Akbar has passed on and left us with the sense of an absence that will evolve into grace. A remote presence with a visible aura. A year ago, in January 2019, I spoke on him, and to him, at a felicitation function organized by the Asia Society in Bombay. On this occasion, when he saw a row of us speaking in praise of him, he looked vulnerable, and benign. But he was already unreachable. And I said there what I say today -- to him who has gone away; and he did then, as he will do now, smile and twitch and raise his tapered fingers to his face in a nervous gesture of self-protection.

So, I start with Akbar’s eyes, with the look that was always so deeply inward. And his persona that was grave and liminal. It was the presence of one who may be the ‘blind’ oracle, whose stare frightened his teacher when he was a little boy and whose gaze, when he became an artist, claimed access to esoteric ‘truth’. We look at him and look at the eyes of his masked portraits- sockets with dilated pupils, heavy-lidded omniscience. I had known him to assume on occasion the solemn expression of one of his 1950s Prophets. Yet, Akbar’s hypnotic look was intensity that redoubled as anxiety.

Akbar as artist was positioned in the space where precarity characterizing existence translates into what the artist believes is a metaphysical understanding of the universe. In this meta sphere, the image reveals itself. This revelation continued from the 1960s to the end of his life. Conversely, his landscapes rest in a condition of hypostasis; a condition that combines essentialized substance, an eruptive substructure and impending stasis.

“I don’t seek an image”, I can hear Akbar say; “I create conditions whereby it may come to be.” It is a matter of systematic practice and a form of signification that is material but is also, equally, a spectral double of emergent thought. Like his great Grey paintings of the female nude in 1960. In both senses the image is immanent: whether embedded in a conceptual schema or in the density of pigment. The image is to be ‘lifted’ from the grid and made to endure, and it will gain its own philosophic dimension at some moment of its becoming.
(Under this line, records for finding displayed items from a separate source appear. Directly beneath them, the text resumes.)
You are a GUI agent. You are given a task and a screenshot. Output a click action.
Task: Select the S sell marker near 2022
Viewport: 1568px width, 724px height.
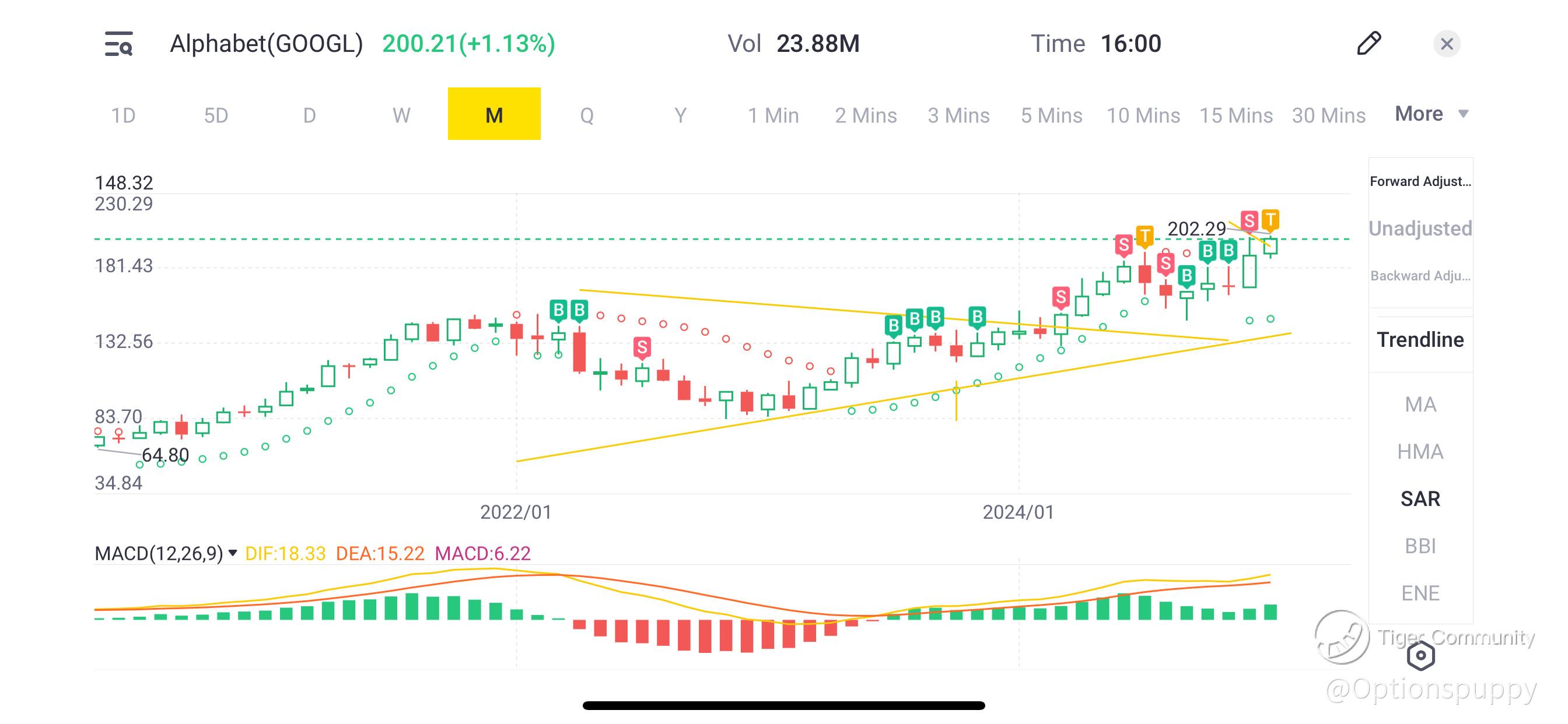(x=642, y=348)
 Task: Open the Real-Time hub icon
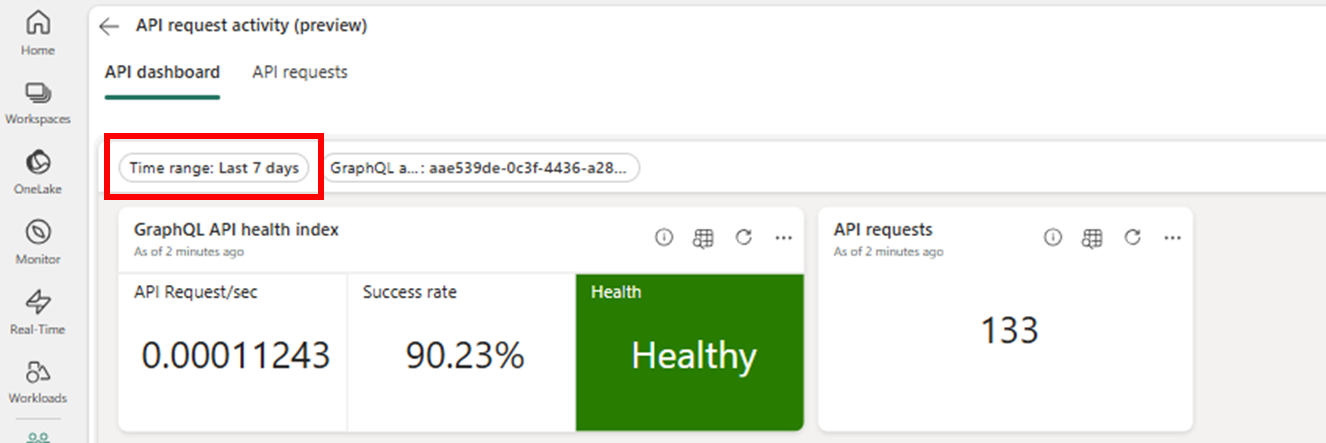[x=38, y=311]
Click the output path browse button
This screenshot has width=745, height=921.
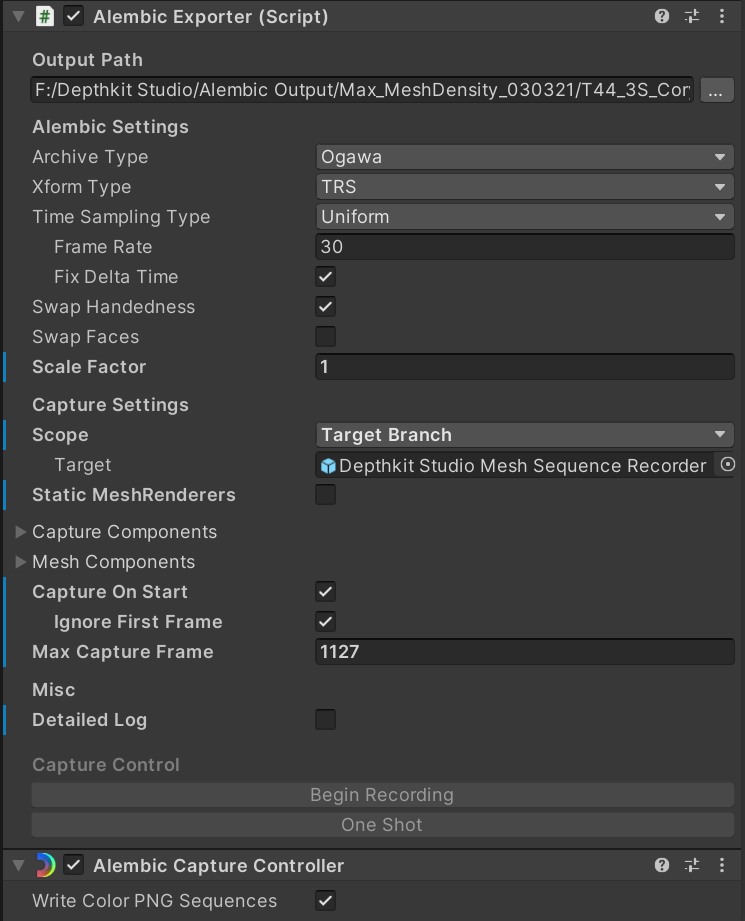pyautogui.click(x=715, y=90)
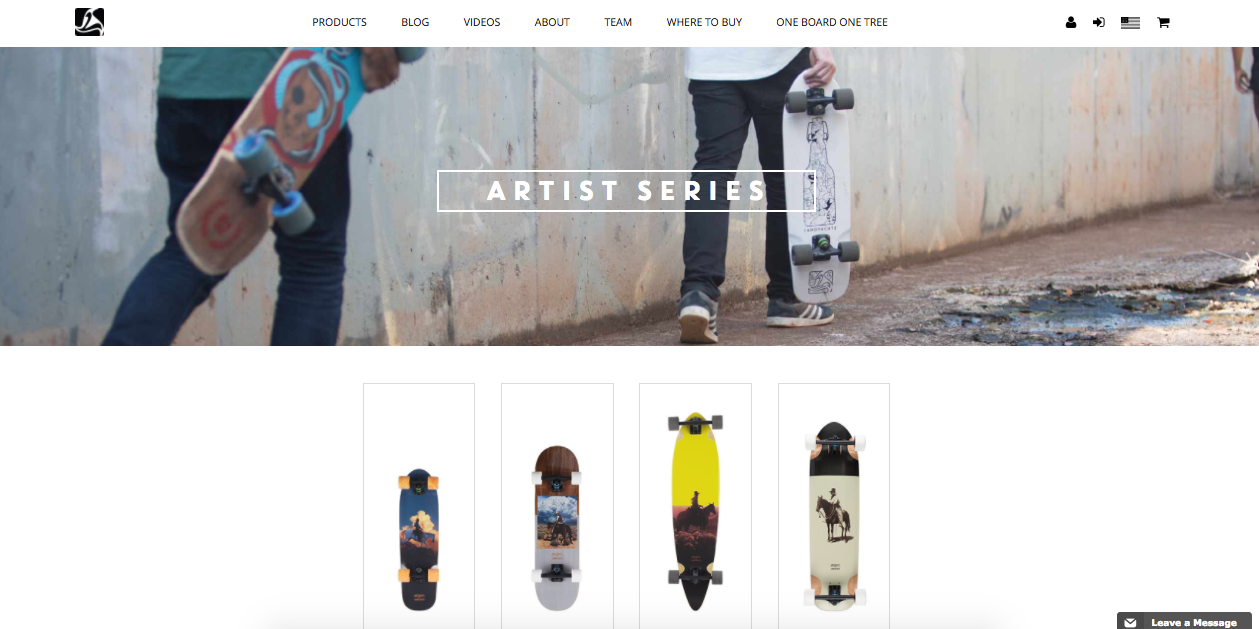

When, as a very young man, Akbar met Giacometti, the artist he admired most, he was told by Giacometti in cryptic terms that he should be interested “not in art but in life”. It is difficult to say whether Akbar lived more life or more art, but Ashim Ahluwalia’s short film on Akbar titled Events in a Cloud Chamber (2016, when Akbar had turned 88) is precisely about this interposition. Akbar as painter-philosopher and conceptually inclined artist. He is seen to calculate spaces, calibrate colour, devise schema and animate geometry. And he holds the brush in his fingers with mannered elegance, just so it touches the canvas and deposits the load of pure pigment on its surface. He is also shown exercising his enfeebled limbs, and dreaming. He passes the test of time and appears as an ascetic of mid-twentieth- century modernism who ‘mastered’ the medium and offered a vision. The film is oneiric: the submission of this painter’s life to the space of the unconscious is peculiarly appropriate. Akbar’s prescience included always a chance encounter with the uncanny.